Não será com arrogância,
ameaças, assassinatos e ocupações que se anulará a fatia intolerante do
islamismo atual. Os jovens terroristas são uma espécie de vítimas de seus
preceptores religiosos, que moldaram seus espíritos para uma obediência cega a
comportamentos hoje absurdos. Lembre-se, por exemplo, que o apedrejamento, até
a morte, de adúlteras era considerado um castigo perfeitamente correto no Velho
Testamento, obedecido pelos judeus. Lembremo-nos da frase de Cristo com sua
repreensão implícita de que “quem não tiver pecado, que atire a primeira
pedra...”.
Com a diáspora, os
judeus, espalhados pelo mundo, sofreram perseguições e humilhações mas, tendo
que se adaptar a novas duras realidades, novas línguas e costumes, esse involuntário
“banho” de comparações foi aperfeiçoando sua visão do mundo, dando-lhes uma vantagem
intelectual que não teriam se tivesse permanecido sempre na Palestina,
plantando oliveiras e criando cabras.
A solução correta
para o “choque de civilizações” está na difusão da informação, na separação
entre religião e governo e na correção — já! — de algumas gritantes injustiças
cometidas contra os palestinos. Não será
com ameaças e truculências que desaparecerá o terrorismo de origem religiosa.

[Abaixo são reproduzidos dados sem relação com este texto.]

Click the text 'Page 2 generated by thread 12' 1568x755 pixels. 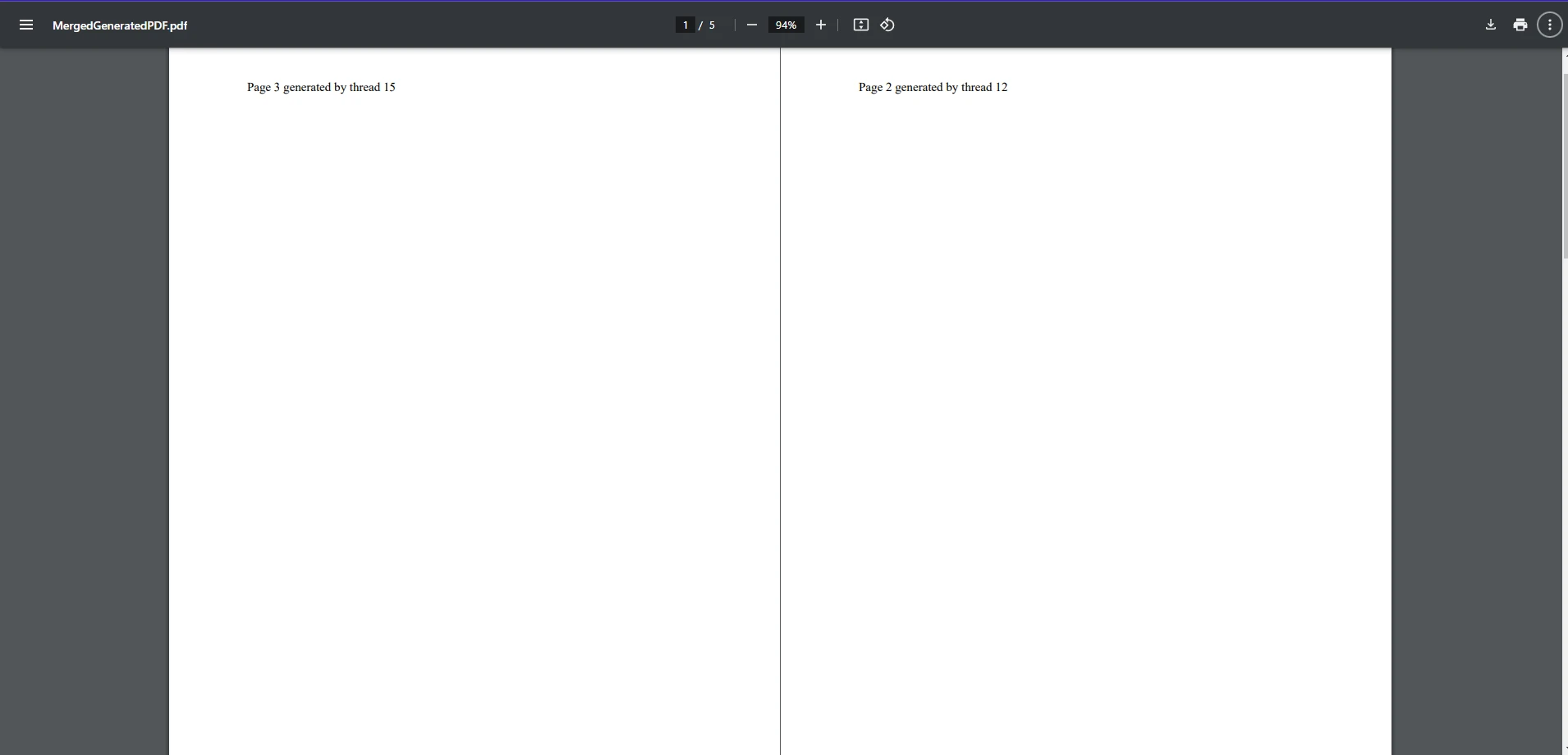click(933, 87)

Pessoas, grupos de pessoas e mesmo nações inteiras, “tomam as dores” dos
palestinos e o resultado final do processo pode ser um conflito generalizado no
Oriente Médio, envolvendo Israel, que tanto poderá, depois, se expandir quanto
encolher, ou quase desaparecer.
O grande “problema”,
pouco mencionado, é que, se adotada, pelo Ocidente, uma política mais inteligente
e tolerante da mentalidade muçulmana, a diminuição do risco de novos conflitos
armados trará forte prejuízo à indústria armamentista, que subsiste e prospera
à custa do medo e da desconfiança. Quanto mais paz no mundo, maior o risco de
falências no setor, desemprego e queda na arrecadação de tributos. E existe algum
chefe de governo, hoje, em país desenvolvido, querendo mais problemas na sua
economia?
O planeta está
moralmente doente, há séculos, e ainda não percebeu. Aliás, uns poucos
perceberam, mas o remédio é amargo demais.